What if I'm taking my car on the ferry?

P&O ferries are letting drivers take just five litres of spare fuel on board.

Dan Bridgett, head of communications at P&O, said the ferry company was operating a full schedule but that drivers would only be allowed to carry "up to five litres of spare fuel".

Will the ferry or Eurotunnel be affected?

Check before you travel:

What should I do if I have a package holiday booked?

Frank Brehany, Consumer Director of HolidayTravelWatch, said: 

“Holidaymakers should research their exact route to highlight the issues of disruption so they can argue successfully that a significant change has arisen since booking their package before their departure.

“If there are no trains or less likelihood of fuel, coupled with roads or rail lines being closed then this may constitute a significant change before departure under the regulations. Regulations 12 & 13 of the Package Travel Regulations provide substantial refund and change of holiday rights before departure, without penalty.

“People should get in touch with the travel company they booked through, with the evidence they have gathered, and highlight that there is clear evidence of a significant change. 

“If they then receive a response that it’s all OK, only to discover it's not, they can argue that they did what they could to mitigate their situation but the travel company failed to listen to the evidence and take action under their rights under the Regulations. 

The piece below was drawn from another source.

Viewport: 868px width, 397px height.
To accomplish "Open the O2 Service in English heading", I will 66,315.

FRANCOIS LO PRESTI via Getty Images
Riot police stand guard behind a fire as refinery workers hold a blockade of the oil depot of Douchy-Les-Mines

“If they have to go to court, then consumers can demonstrate that they have done all they could but the evidence and their rights were ignored!”

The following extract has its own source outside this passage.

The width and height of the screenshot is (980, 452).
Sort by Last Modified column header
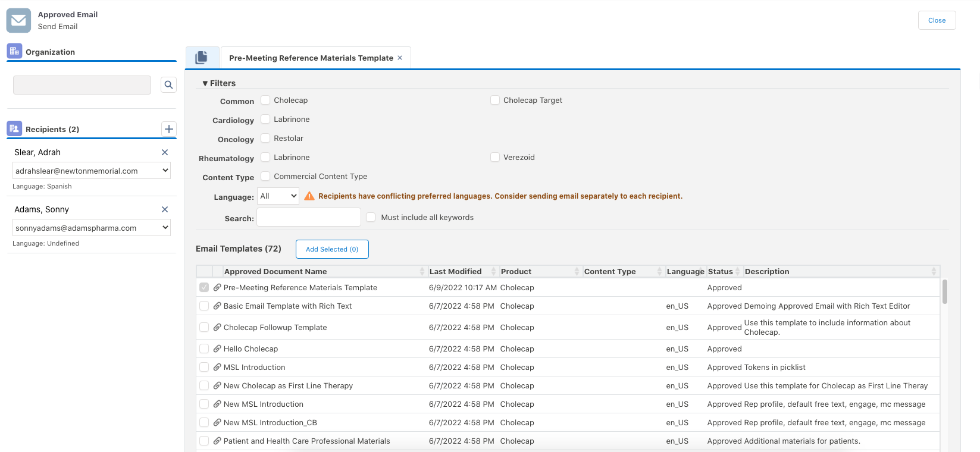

“Holidaymakers should also speak to their travel insurer and establish whether they are happy for them to travel. If not, they should let the travel company know because they will likely be contractually obligated to have insurance - it could be an anticipatory frustration of contract!

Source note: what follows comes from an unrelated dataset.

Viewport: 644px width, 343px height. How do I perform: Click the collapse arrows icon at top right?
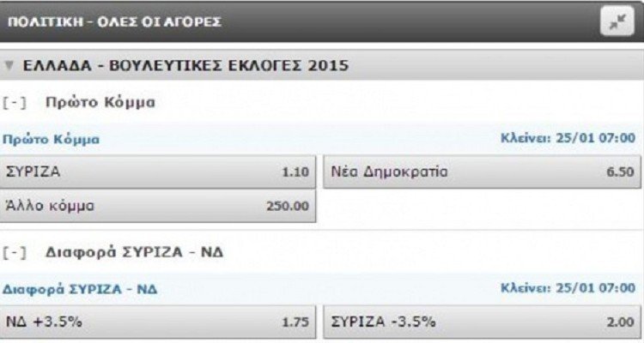pyautogui.click(x=617, y=21)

“Clearly some travel companies are saying it's OK to travel, but they must not hide behind their terms and conditions and accept that the viability of these contracts may be in jeopardy - they should respect the concerns and the growing evidence and give these rights to consumers!

“Take care not to cancel unilaterally because it’s likely that the holiday company will use the terms and conditions to retain the monies you paid.

“If consumers get stuck in negotiating a change, they should seek independent advices as quickly as possible.”